Hattie McDaniel was the first black actor to be nominated and win an Oscar, and the Academy's recent tribute to her fell short.

The list of nominees for the 94th annual Academy Awards was recently announced with a roster more diverse than previous years. Denzel Washington broke his own record as the most nominated black actor by securing his tenth nomination for his leading role in the Tragedy of Macbeth.

But who was the first black performer to be nominated for an Oscar? The Academy tweeted a tribute to the legendary Hattie McDaniel to honor her for just that. McDaniel was nominated for and won Best Supporting Actress at the twelfth annual Academy Awards in 1939, for her role as Mammy in the blockbuster Gone With the Wind.

The Academy tweeted a link to her full acceptance speech, with the quote,

"This is one of the happiest moments of my life, and I want to thank each one of you who had a part in selecting me for one of the awards for your kindness."

A nice gesture, but one that was quickly undercut when people recalled her treatment by the Academy at the time.

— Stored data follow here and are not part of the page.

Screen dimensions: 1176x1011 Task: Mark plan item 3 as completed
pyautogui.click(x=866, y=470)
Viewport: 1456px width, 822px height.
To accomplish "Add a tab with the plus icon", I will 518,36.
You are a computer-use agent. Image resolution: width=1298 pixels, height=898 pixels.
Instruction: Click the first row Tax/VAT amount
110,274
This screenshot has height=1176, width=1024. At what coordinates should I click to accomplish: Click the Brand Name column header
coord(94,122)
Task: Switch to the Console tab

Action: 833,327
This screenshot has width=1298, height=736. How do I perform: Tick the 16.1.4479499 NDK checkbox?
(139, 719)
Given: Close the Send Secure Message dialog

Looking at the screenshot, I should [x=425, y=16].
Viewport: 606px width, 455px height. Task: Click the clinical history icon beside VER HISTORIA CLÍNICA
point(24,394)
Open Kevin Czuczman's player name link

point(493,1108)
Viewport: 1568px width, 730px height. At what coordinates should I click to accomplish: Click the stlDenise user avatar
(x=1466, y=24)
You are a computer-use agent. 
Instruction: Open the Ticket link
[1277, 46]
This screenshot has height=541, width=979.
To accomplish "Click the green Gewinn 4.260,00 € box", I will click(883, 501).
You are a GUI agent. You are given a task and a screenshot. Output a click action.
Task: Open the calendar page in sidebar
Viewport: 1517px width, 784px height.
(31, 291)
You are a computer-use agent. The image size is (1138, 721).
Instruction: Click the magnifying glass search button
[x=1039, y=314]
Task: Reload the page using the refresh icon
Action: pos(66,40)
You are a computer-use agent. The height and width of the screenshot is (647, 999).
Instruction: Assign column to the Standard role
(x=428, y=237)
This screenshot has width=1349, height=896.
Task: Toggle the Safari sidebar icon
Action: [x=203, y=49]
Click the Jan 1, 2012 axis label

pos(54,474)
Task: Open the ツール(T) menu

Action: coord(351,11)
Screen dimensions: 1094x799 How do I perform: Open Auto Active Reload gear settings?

As the venue the awards show was held in then, the Cocoanut Grove nightclub in The Ambassador Hotel, had a policy of segregation, a special request had to be made for McDaniel to be let in at all.

She also was not seated at the table with her fellow Gone With the Wind actors, but instead at one in the back corner, against a wall. When they went to a club after the ceremony to celebrate, McDaniel was not allowed entry there either.

It's also worth noting that the role that won McDaniel her Oscar was the part of a slave. Black actors and artists are usually honored for degrading roles that depict their oppression, and little beyond that, something else the Academy has been criticized for. In fact, a black woman would not win an Oscar again until fifty years later, when Whoopi Goldberg would win Best Supporting Actress for her role in Ghost.

McDaniel died of breast cancer in 1952. Her final wish was to be buried in Hollywood Cemetery, which she was denied due to its whites-only rule.